Forced Labor Victims Could Claim Japanese Firm's Korean Assets

      January 02, 2019 11:32

      When the Supreme Court here last October ordered Nippon Steel & Sumitomo Metal to pay W100 million each to four Korean forced labor victims, many predicted that there would be no way to force the company to pay up (US$1=W1,114).

      But lawyers for the victims have tracked down Nippon Steel's property in Korea and asked a court to seize it based on the Supreme Court ruling.

      Earlier, the Japanese government threatened to seize Korean property in Japan if the Japanese company's property was seized here. Diplomatic friction is therefore expected to continue over the matter.

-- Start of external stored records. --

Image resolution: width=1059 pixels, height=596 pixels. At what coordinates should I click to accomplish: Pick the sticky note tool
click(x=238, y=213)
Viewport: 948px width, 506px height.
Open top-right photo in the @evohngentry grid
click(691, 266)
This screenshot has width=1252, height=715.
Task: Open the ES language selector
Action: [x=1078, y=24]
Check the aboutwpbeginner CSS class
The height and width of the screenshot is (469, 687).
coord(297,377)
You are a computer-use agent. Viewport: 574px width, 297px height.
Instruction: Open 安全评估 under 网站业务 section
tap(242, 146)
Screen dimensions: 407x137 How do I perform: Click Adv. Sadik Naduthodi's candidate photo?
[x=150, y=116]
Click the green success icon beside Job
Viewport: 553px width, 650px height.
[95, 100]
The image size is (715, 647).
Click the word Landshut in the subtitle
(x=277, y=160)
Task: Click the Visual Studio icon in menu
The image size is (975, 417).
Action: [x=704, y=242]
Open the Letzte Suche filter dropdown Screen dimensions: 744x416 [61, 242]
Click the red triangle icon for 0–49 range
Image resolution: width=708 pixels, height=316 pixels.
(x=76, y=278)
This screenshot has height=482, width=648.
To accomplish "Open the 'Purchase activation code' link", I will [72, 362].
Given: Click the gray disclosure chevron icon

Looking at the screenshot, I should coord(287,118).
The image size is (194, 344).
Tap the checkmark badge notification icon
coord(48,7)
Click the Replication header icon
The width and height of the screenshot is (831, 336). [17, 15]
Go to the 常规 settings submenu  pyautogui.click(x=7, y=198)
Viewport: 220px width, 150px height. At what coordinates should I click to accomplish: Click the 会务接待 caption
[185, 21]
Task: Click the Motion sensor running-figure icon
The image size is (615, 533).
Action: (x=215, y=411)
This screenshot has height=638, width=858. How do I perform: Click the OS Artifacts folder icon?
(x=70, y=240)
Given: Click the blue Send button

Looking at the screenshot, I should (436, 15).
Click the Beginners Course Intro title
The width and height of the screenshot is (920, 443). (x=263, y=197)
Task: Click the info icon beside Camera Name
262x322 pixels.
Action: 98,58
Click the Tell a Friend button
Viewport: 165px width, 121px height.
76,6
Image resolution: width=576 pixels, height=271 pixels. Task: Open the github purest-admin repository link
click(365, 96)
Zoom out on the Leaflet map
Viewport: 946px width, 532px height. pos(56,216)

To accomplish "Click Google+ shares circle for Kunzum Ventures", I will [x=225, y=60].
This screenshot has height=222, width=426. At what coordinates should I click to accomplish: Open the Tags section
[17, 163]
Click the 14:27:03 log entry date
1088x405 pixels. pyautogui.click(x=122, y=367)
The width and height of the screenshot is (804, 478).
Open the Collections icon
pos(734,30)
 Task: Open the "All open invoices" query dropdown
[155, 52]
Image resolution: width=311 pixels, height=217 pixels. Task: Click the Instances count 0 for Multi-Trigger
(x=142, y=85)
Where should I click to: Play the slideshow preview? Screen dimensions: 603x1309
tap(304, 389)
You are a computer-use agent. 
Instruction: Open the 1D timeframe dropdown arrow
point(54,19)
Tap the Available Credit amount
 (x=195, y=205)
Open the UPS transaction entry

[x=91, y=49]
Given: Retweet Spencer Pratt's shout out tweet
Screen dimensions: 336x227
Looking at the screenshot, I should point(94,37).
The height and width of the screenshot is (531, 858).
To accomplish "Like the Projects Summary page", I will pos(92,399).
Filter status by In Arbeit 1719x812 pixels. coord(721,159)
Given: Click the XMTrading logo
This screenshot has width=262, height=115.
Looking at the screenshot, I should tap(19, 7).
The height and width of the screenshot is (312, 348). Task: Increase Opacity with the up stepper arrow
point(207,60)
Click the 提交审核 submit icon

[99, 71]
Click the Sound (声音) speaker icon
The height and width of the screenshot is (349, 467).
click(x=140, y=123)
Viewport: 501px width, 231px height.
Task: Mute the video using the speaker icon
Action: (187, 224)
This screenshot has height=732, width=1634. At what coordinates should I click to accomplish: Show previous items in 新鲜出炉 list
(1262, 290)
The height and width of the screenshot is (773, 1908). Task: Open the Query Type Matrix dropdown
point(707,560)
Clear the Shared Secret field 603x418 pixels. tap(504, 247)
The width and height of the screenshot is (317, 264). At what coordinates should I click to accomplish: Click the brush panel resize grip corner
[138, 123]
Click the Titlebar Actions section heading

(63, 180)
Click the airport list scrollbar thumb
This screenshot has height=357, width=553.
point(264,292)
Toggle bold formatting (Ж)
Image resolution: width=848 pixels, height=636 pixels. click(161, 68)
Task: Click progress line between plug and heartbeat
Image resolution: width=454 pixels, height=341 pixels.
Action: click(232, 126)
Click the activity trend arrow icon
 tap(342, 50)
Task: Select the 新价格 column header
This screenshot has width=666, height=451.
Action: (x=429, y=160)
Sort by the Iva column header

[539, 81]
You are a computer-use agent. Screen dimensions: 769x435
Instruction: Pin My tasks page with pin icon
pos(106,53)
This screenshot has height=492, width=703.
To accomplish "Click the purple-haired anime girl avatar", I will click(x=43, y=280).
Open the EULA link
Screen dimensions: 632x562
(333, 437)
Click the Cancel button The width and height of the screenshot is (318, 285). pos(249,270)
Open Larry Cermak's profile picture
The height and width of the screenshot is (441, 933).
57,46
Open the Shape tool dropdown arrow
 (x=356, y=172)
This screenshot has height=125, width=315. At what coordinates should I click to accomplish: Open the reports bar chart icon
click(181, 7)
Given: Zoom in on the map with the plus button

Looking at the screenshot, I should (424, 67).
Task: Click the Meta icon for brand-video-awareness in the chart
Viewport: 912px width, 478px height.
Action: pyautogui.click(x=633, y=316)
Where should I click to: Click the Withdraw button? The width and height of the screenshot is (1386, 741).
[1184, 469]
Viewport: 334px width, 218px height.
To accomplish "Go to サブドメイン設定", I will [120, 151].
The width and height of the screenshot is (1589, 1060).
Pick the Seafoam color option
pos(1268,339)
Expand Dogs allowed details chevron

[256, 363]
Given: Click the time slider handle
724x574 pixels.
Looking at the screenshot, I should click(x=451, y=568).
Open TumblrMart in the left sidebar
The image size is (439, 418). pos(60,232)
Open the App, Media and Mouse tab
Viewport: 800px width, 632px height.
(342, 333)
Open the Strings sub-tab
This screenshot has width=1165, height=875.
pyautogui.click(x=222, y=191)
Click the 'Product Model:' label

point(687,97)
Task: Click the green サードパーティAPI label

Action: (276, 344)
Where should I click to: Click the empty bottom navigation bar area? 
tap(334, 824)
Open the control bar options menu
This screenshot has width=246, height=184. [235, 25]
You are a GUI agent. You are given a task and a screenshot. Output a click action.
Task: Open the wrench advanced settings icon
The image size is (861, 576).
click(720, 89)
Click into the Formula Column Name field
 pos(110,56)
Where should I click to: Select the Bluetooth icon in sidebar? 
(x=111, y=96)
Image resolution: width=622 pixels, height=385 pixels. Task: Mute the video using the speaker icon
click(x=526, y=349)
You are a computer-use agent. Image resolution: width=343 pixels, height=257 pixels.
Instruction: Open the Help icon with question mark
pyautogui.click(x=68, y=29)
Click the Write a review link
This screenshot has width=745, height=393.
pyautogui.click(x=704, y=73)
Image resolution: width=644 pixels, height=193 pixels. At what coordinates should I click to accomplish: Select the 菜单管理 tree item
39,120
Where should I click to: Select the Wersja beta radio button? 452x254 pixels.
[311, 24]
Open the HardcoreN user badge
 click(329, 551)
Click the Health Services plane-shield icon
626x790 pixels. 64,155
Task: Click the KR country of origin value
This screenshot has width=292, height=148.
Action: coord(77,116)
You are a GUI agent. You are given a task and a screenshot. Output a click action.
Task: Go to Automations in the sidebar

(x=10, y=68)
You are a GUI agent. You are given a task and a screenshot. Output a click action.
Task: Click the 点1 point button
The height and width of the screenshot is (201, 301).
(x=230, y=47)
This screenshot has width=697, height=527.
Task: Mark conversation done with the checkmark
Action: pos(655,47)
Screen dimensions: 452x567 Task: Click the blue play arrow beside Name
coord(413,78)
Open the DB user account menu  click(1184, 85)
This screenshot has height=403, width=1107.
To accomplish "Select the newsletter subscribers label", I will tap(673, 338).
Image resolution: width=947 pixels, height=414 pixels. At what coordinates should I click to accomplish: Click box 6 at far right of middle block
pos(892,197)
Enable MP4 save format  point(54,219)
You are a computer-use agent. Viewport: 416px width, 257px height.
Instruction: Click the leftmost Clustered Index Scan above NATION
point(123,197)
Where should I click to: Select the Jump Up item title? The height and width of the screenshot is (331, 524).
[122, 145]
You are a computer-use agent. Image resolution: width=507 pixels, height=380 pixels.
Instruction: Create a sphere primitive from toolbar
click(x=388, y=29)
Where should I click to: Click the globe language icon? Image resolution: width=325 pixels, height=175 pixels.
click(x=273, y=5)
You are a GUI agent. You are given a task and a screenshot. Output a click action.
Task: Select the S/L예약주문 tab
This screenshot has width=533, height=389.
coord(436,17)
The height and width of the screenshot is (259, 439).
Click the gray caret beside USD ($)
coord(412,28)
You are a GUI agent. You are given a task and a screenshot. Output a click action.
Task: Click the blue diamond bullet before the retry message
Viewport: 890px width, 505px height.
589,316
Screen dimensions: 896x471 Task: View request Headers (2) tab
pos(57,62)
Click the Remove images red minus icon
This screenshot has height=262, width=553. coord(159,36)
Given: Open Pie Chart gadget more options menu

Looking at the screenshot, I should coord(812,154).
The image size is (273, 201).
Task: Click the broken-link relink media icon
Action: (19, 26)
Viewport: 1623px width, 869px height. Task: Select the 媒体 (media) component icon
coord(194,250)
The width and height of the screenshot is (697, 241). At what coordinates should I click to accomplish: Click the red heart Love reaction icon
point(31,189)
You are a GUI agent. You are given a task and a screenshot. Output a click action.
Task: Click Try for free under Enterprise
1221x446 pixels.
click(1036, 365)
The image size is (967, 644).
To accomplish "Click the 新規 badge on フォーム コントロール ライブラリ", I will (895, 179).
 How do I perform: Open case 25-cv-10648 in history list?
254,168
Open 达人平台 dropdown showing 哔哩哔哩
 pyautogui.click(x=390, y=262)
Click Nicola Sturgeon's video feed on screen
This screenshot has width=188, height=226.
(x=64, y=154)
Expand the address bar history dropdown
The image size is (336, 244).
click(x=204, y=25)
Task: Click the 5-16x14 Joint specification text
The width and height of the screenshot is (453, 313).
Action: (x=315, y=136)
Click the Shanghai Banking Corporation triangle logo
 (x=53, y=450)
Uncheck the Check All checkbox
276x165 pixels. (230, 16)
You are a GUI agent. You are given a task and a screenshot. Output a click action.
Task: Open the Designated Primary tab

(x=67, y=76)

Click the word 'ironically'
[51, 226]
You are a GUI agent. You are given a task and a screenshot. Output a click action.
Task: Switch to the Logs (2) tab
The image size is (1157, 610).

      Nippon Steel's property in Korea includes its share of POSCO-Nippon Steel RHF (PNR), a joint-venture recycling business established in 2008. Nippon Steel holds about 2.34 million stocks worth about W11 billion.

      Lawyers for the victims visited Nippon Steel headquarters in Tokyo twice last year to ask them to comply with the Supreme Court ruling, but executives refused to see them. A recent meeting between bureau chiefs of the two countries' foreign ministries also failed to narrow the gap.

      Nippon Steel also has a 3.32 percent stake or 2.89 million stocks in POSCO, but they take the form of American depositary receipts issued by a U.S. bank and their seizure would require U.S. court approval.

      "Nothing can prevent the victims from asking a court to seize Nippon Steel's property in Korea," said Prof. Lee Won-duk of Kookmin University. "But it creates a huge diplomatic burden for the government here because there could be a string of further class action suits by victims."